Camera Hub G350: la prima centrale video compatibile con Matter
Aqara ha confermato il suo ruolo di pioniere degli standard aperti presentando il Camera Hub G350, il suo primo hub video nativamente compatibile con Matter. Questo dispositivo agisce come un centro nevralgico per la sicurezza e l’automazione, analizzando i flussi video per innescare scenari intelligenti. La compatibilità con Matter garantisce che la telecamera possa dialogare senza barriere con i principali ecosistemi del mercato, offrendo agli utenti una flessibilità senza precedenti.
Il G350 non si limita a registrare immagini, ma utilizza algoritmi di intelligenza artificiale per interpretare ciò che accade nell’ambiente. Può distinguere tra diversi tipi di movimento e persone, garantendo un livello di sicurezza proattiva. La scelta di Aqara di puntare su Matter sottolinea la volontà dell’azienda di superare le chiusure proprietarie, ponendo l’utente e la sua libertà di scelta al centro del progetto smart home.

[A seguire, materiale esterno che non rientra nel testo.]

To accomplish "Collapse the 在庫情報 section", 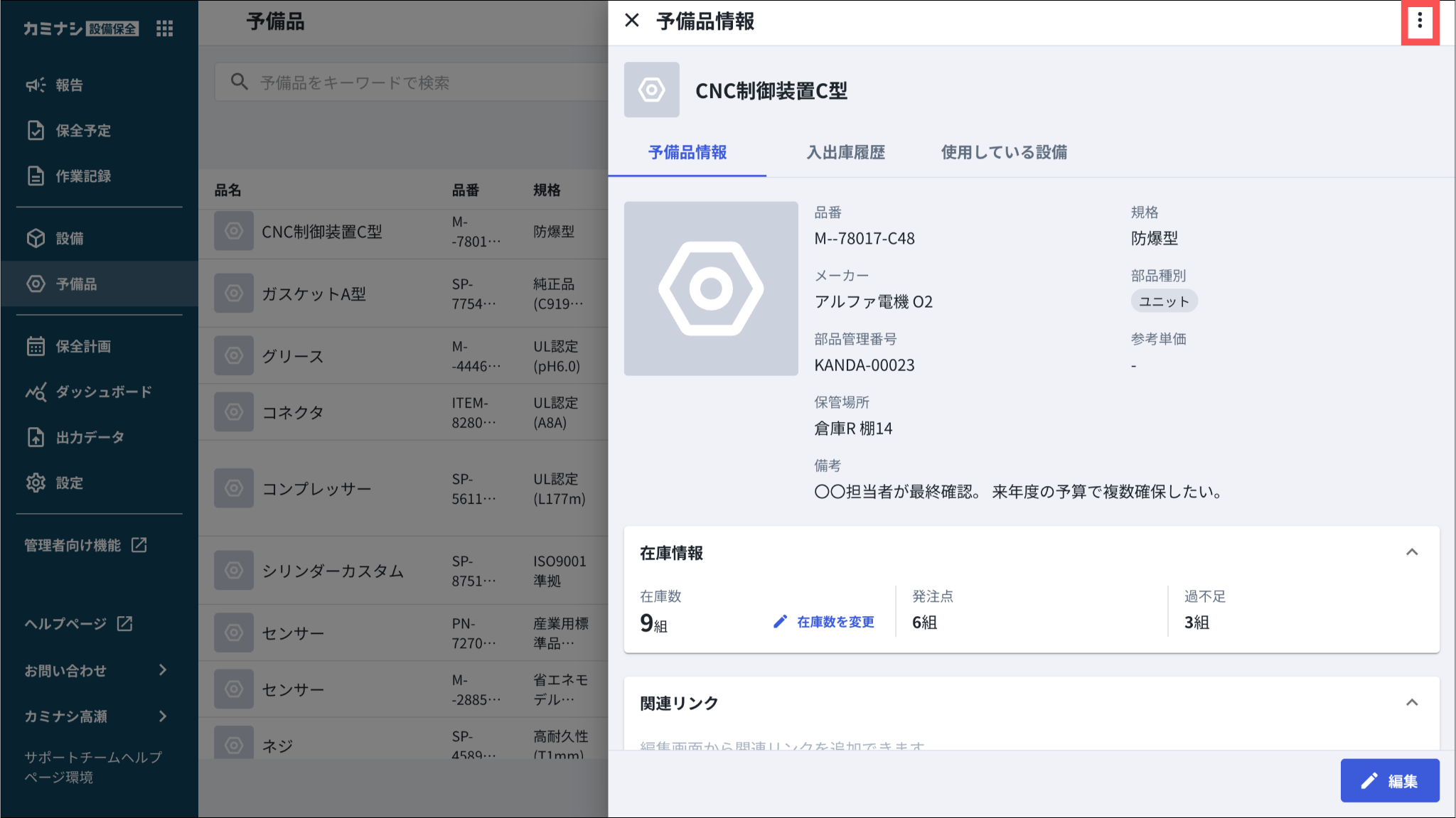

Sensori FP400 e P100: la percezione invisibile dello spazio
Per rendere reale il concetto di Intelligenza Spaziale, Aqara ha introdotto il Spatial Multi-Sensor FP400 e il Multi-State Sensor P100. Questi sensori rappresentano l’evoluzione del monitoraggio domestico. Mentre i sensori di movimento tradizionali rilevano semplicemente uno spostamento, l’FP400 è in grado di mappare la presenza umana con precisione millimetrica, individuando anche la posizione esatta di più persone all’interno di una stanza.
Il sensore P100, invece, monitora gli stati ambientali e il comportamento degli occupanti, fornendo dati granulari che permettono alla casa di reagire in modo istantaneo. Ad esempio, se il sistema rileva che una persona si è seduta alla scrivania, può regolare automaticamente l’illuminazione e la temperatura dell’ufficio domestico. Questa capacità di comprendere il contesto trasforma la domotica da un insieme di comandi manuali a un sistema armonico che accompagna l’utente in ogni momento della giornata.
Smart Lock U400: la comodità della tecnologia Home Key
Sul fronte della sicurezza fisica, la nuova Smart Lock U400 rappresenta la punta di diamante dell’offerta Aqara. Questa serratura intelligente è stata progettata per integrarsi perfettamente nell’ecosistema Apple, offrendo il supporto alla funzione Home Key su iPhone e Apple Watch. Grazie alla tecnologia NFC, l’utente può sbloccare la porta di casa semplicemente avvicinando il proprio dispositivo, senza dover estrarre chiavi o digitare codici.
La U400 è dotata di protocollo Thread, che assicura una connessione stabile, veloce e a basso consumo energetico. La sicurezza è garantita da sistemi di crittografia avanzati, mentre la gestione degli accessi può essere condivisa facilmente con familiari o ospiti tramite l’app Aqara Builder. Si tratta di una soluzione che coniuga la massima sicurezza informatica con una semplicità d’uso quotidiana estrema.
Aqara Builder e il futuro della gestione degli spazi
A completare le novità hardware, Aqara ha presentato Aqara Builder, una piattaforma di gestione integrata pensata sia per l’uso residenziale che per quello commerciale. Questo strumento offre risorse semplificate per progettare e gestire automazioni complesse, permettendo anche a chi non ha competenze tecniche avanzate di configurare un sistema di intelligenza spaziale su misura.
Con oltre 12 milioni di utenti in tutto il mondo e una presenza in più di 30 categorie di prodotti, Aqara si conferma con questa presentazione al CES 2026 come il motore dell’innovazione IoT. La transizione verso spazi intelligenti e adattivi non è più una promessa futuristica, ma una realtà tangibile che punta a rendere la tecnologia un alleato silenzioso e indispensabile nella vita di tutti i giorni.